RDC : Qui sont les vrais assassins des casques bleus de Beni ?

RDC : Qui sont les vrais assassins des casques bleus de Beni ?

Deux casques bleus ont été tués lundi dans l’est de la République démocratique du Congo lors d’une attaque attribuée aux rebelles musulmans ougandais des Forces démocratiques alliées (ADF), qui auraient aussi tué samedi une vingtaine de civils, a annoncé la Mission de l’ONU en RDC (Monusco).

Les Casques bleus ont repoussé une attaque lancée à 05h30 (03h30 GMT) par des « éléments présumés » des ADF contre une base de la Monusco à Mamundioma, dans le territoire de Beni, l’une des divisions administratives de la province du Nord-Kivu.

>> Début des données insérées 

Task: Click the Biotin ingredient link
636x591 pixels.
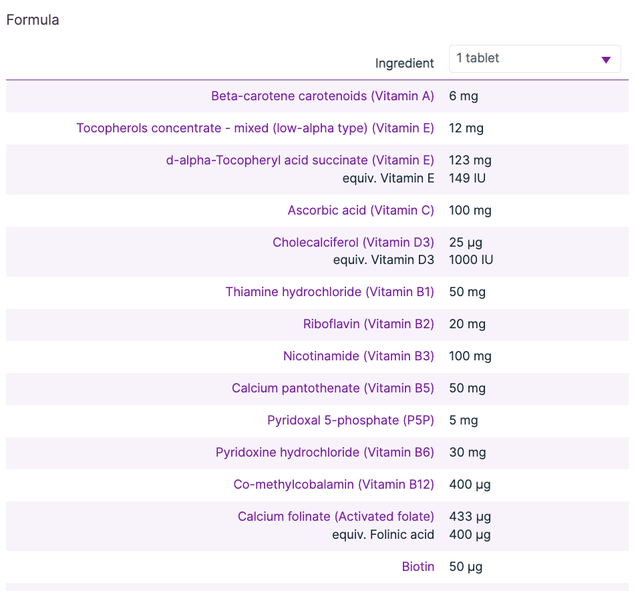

« D’après les premières informations rapportées, deux Casques bleus auraient trouvé la mort et plusieurs autres seraient blessés. Les Casques bleus blessés ont été évacués vers Goma pour y recevoir des soins médicaux », a indiqué la Monusco lundi soir.
« La Monusco a immédiatement déployé des renforts, notamment une force de réaction rapide et des hélicoptères d’attaque ».
Les ADF sont aussi accusés d’avoir attaqué samedi une dizaine de taxis-motos sur la route entre Kamango et Mbau.
« Une vingtaine de personnes sont portées disparues. Nous ne savons pas si elles sont mortes ou détenues par ces ADF », avait déclaré dimanche l’administrateur du territoire de Beni, Amisi Kalonda.
« D’après les premières informations disponibles, une vingtaine de civils auraient été tués », avance la Monusco.
« Je condamne fermement ces lâches attaques contre la population civile et les soldats de la paix des Nations unies dans la région de Beni », a déclaré le patron de la Monusco, Maman Sidikou.
Qui sont les vrais responsables ?
Rebelles musulmans ougandais présents dans l’est de la RDC depuis 1995, les ADF sont accusés par le gouvernement congolais et la Monusco d’être responsables de tueries qui ont fait plus de 700 morts dans la région de Beni depuis octobre 2014.
Cette version a été remise en cause par un rapport datant de 2015 du Groupe d’étude sur le Congo de l’Université de New York, selon lequel les responsabilités sont partagées entre les ADF, mais aussi d’autres éléments armés, parmi lesquels des soldats de l’armée régulière.
Adversaires du président ougandais Yoweri Museveni, les ADF « sont complètement atypiques par rapport aux autres groupes djihadistes qu’on connaît en Afrique, que ce soit les shebab, Boko Haram ou Aqmi (Al-Qaïda au Maghreb islamique) », selon le chercheur français Thierry Vircoulon.
« C’est un groupe qui ne fait absolument aucune propagande et aucune communication sur le net, ne cherche pas à convertir les gens, qui n’affiche pas la conception salafiste de l’islam », avait-il dit à Radio France International (RFI) en février dernier, ajoutant que les ADF n’étaient pas dans une logique « expansionniste », comme Boko Haram au Nigeria et les pays voisins, mais au contraire de « repli ».